J'ai au cœur tant d'amour,
de joie et de douceur,
que l'hiver me semble fleur
et la neige verdure.
Bernard de Ventadour
Mais d'autre part, du moins en pays occitan, la femme mariée pouvait jouir de presque tous les droits de son seigneur, ce qui impliquait aussi des devoirs. Elle pouvait remplacer son époux pendant son absence et gérer ses propres biens dans une relative indépendance. Comme fille de seigneur féodal, elle héritait des domaines de son père avec les mêmes droits que ses frères et soeurs, tandis qu'au Nord, les filles devaient fournir une dot.
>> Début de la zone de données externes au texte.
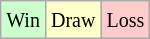
Win [24, 20]
Draw [72, 20]
Loss [126, 20]
Find where the given text appears and provide that cell's center as (X, Y) coordinate. 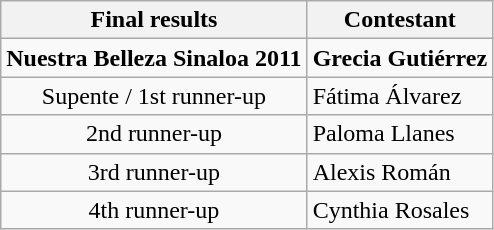
2nd runner-up (154, 134)
Paloma Llanes (400, 134)
Supente / 1st runner-up (154, 96)
Nuestra Belleza Sinaloa 2011 (154, 58)
Cynthia Rosales (400, 210)
Grecia Gutiérrez (400, 58)
Fátima Álvarez (400, 96)
3rd runner-up (154, 172)
Final results (154, 20)
Contestant (400, 20)
Alexis Román (400, 172)
4th runner-up (154, 210)
Identify which cell holds the provided text, then report its (X, Y) central coordinate. 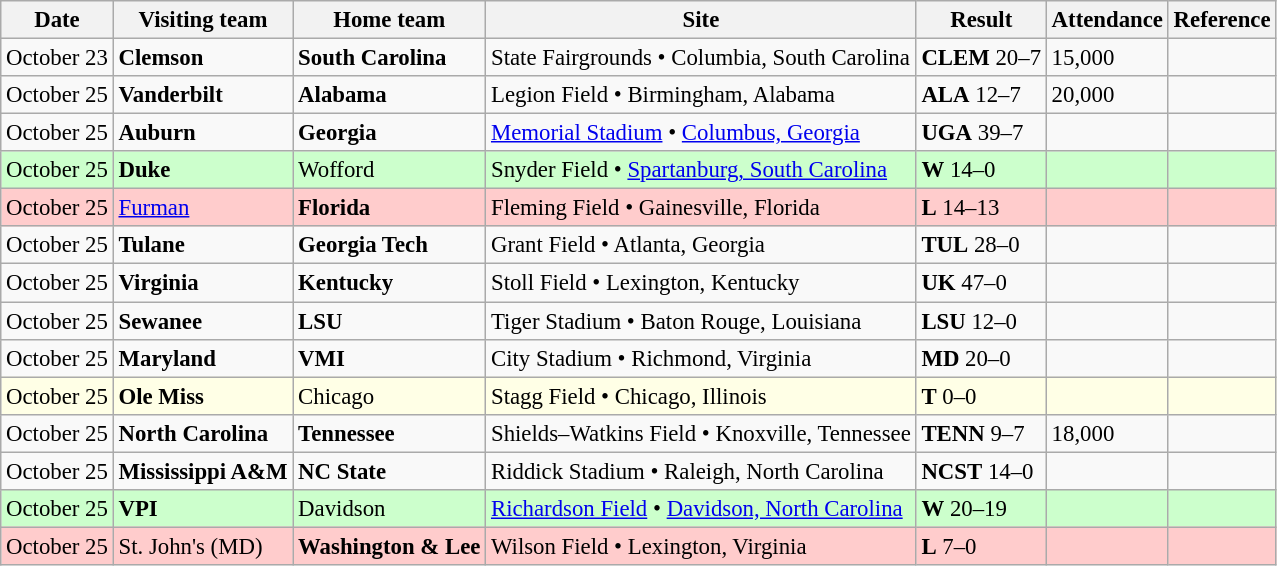
Stoll Field • Lexington, Kentucky (701, 283)
Result (981, 20)
L 14–13 (981, 208)
Grant Field • Atlanta, Georgia (701, 245)
T 0–0 (981, 396)
Sewanee (203, 321)
Wofford (390, 170)
Maryland (203, 358)
TUL 28–0 (981, 245)
Fleming Field • Gainesville, Florida (701, 208)
Vanderbilt (203, 95)
Mississippi A&M (203, 471)
Legion Field • Birmingham, Alabama (701, 95)
VMI (390, 358)
Wilson Field • Lexington, Virginia (701, 546)
NCST 14–0 (981, 471)
UGA 39–7 (981, 133)
Date (57, 20)
Auburn (203, 133)
Visiting team (203, 20)
Reference (1222, 20)
ALA 12–7 (981, 95)
Kentucky (390, 283)
VPI (203, 509)
Florida (390, 208)
State Fairgrounds • Columbia, South Carolina (701, 58)
Snyder Field • Spartanburg, South Carolina (701, 170)
Georgia Tech (390, 245)
Richardson Field • Davidson, North Carolina (701, 509)
Virginia (203, 283)
Tulane (203, 245)
South Carolina (390, 58)
LSU (390, 321)
St. John's (MD) (203, 546)
Home team (390, 20)
Shields–Watkins Field • Knoxville, Tennessee (701, 433)
UK 47–0 (981, 283)
L 7–0 (981, 546)
Davidson (390, 509)
Ole Miss (203, 396)
TENN 9–7 (981, 433)
Chicago (390, 396)
Attendance (1107, 20)
Georgia (390, 133)
W 20–19 (981, 509)
City Stadium • Richmond, Virginia (701, 358)
Alabama (390, 95)
Site (701, 20)
North Carolina (203, 433)
LSU 12–0 (981, 321)
Stagg Field • Chicago, Illinois (701, 396)
October 23 (57, 58)
CLEM 20–7 (981, 58)
NC State (390, 471)
Furman (203, 208)
Duke (203, 170)
20,000 (1107, 95)
15,000 (1107, 58)
W 14–0 (981, 170)
Tiger Stadium • Baton Rouge, Louisiana (701, 321)
Tennessee (390, 433)
Riddick Stadium • Raleigh, North Carolina (701, 471)
Washington & Lee (390, 546)
Clemson (203, 58)
MD 20–0 (981, 358)
Memorial Stadium • Columbus, Georgia (701, 133)
18,000 (1107, 433)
Le domaine féodal était donc accessible à la femme et la responsable du fief pouvait être tutrice, recevoir et prêter des serments de foi et d'honneur, présider aux jugements civils et militaires, battre monnaie, lever des impôts, etc. : en somme, se comporter en véritable souveraine sur toute l'étendue de son fief.
Ami, j'ai tant de peine et de ressentiment de ne point vous voir que, quand je pense chanter, je pleure et je soupire, si bien que mes couplets ne sauraient accomplir ce que voudrait mon coeur.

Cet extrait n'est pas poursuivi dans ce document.